I am using a record with multiple bins. I wanted to know the performance implications of updating one of the bins in the record. Will the whole record be gotten in memory and then the particular bin updated or will just that bin be pulled up in memory, modified and then written to disk. Yes, we are using the index in memory and data on disk setup.
The reason this thought came to mind is that since only key digest is kept in memory and not (key, bin) digest. Hope I didn’t get the concept wrong. If such is the case, then how does Aerospike get to the bin if not loading the whole record in memory and getting to the bin. In that case, we can see that there will be a big read and write amplification on updating of just one bin.
Can you please clarify as this stands crucial to my data modelling.
You are mostly correct, the default write policy is ‘update’ which means to merge new bins with existing bins. The exception to this is when using single-bin
configuration, in which case all writes are replaces
. You can find more information here: FAQ - What is difference between update and replace?.
Notice that even when updating a record that only has a single bin in it, by default (when not using a single-bin
configuration), the write will read the existing record to merge the incoming bin with the existing bin, even if they are the same bin.
@kporter Thanks for your response.
Default write configuration being update means all the bins in the record will be read into memory, then merge operation will be performed and the record will be written back on the disk ( SSDs in our case ). So there is Read and Write Amplification in this if all i am intersted in is updating just a single key in one of the bins that happens to be a map. And yes, index will be updated to the new location of the record.

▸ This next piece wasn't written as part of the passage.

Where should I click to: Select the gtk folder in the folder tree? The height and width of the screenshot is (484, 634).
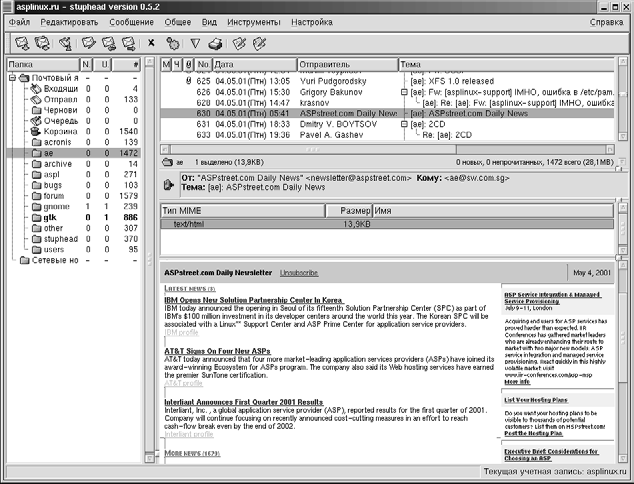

In case of replace policy, no read of the bins will be done and the record will be written to the disk Here fundamentally there is none of the amplifications if all I am interested in writing a new value to the record. So in case of key value kind of setup, replace is the default which makes sense.
So it will be a foolish design to have a record with multiple bins all of which happen to be decent enough sized hash maps. That will be an overkill. It will be better to have seperate records for each hash map, as the amplification will be scoped to just that hash map. Right?
If the bin is a map, then you will still need to read the record, to get the current map, before you can update the map.
A record in aerospike is an atomic unit. If you need to update multiple bins in one atomic step (where you cannot read the record where the transaction has been partially applied), then you will need to use multi-bin.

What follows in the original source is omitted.